* _Description of the task_
The lines to copy are those in the listing below that contain the word "height".

BEGIN Provided material

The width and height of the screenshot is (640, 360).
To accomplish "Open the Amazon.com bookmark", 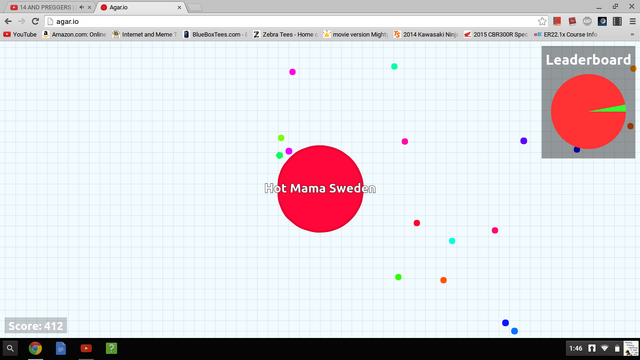I will (74, 34).

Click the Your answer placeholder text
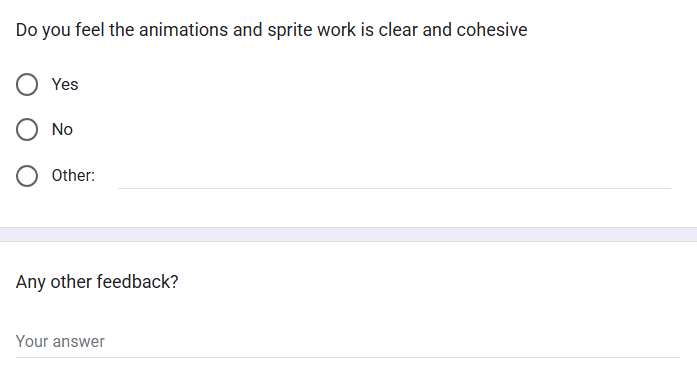coord(60,342)
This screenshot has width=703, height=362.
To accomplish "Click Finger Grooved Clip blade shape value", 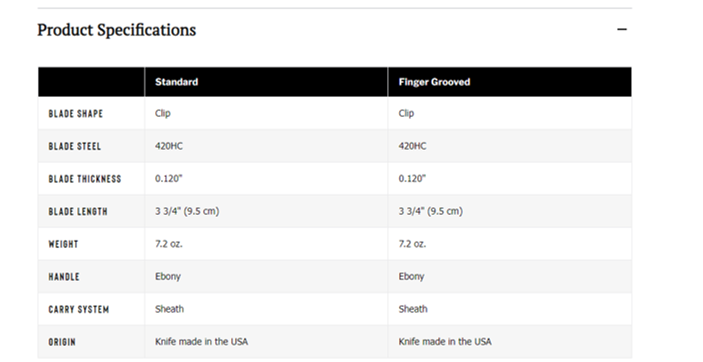I will pyautogui.click(x=406, y=113).
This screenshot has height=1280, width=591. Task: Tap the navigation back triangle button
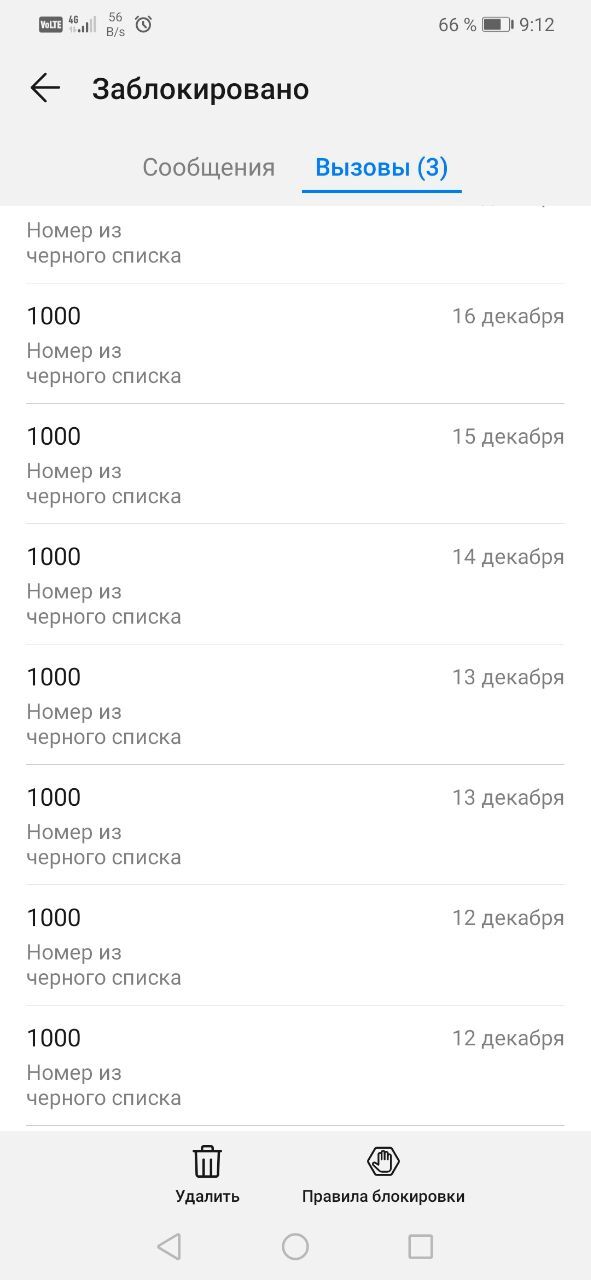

END Provided material

* _The answer_
The width and height of the screenshot is (640, 360).
This screenshot has width=703, height=362.
This screenshot has height=1280, width=591. Task: Tap the navigation back triangle button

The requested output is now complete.